An adviser to the top court in Europe has asserted that the EU tribunal committed legal mistakes in its ruling favoring Apple in a 13-billion-euro ($14 billion) tax dispute and should reconsider the case. This development could pose a challenge for the iPhone manufacturer.
The tax dispute involving Apple was a component of the European Union’s antitrust chief Margrethe Vestager’s efforts to address what regulators viewed as unfair state aid resulting from agreements between multinational corporations and EU member states.
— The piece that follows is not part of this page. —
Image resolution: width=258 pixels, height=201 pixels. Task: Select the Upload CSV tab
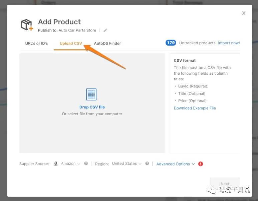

In 2016, the European Commission asserted that Apple had derived benefits from two Irish tax rulings spanning over 20 years, resulting in an artificial reduction of its tax liability to as little as 0.005% in 2014.
The European Union’s General Court, in 2020, upheld Apple’s objection, contending that regulators had not met the legal criteria for demonstrating that Apple had received an unfair advantage.
However, Advocate General Giovanni Pitruzzella, at the European Court of Justice (CJEU), held a contrary opinion. He proposed that CJEU judges should invalidate the General Court’s decision and remand the case back to the lower tribunal for reconsideration.
In a non-binding opinion, he stated that the General Court’s decision concerning the ‘tax rulings’ provided by Ireland to Apple should be annulled. He argued that the General Court had made several legal mistakes and had failed to properly evaluate the essence and implications of specific methodological errors that, according to the Commission’s decision, had marred the tax rulings. Consequently, Pitruzzella recommended that the General Court should conduct a fresh evaluation of the case.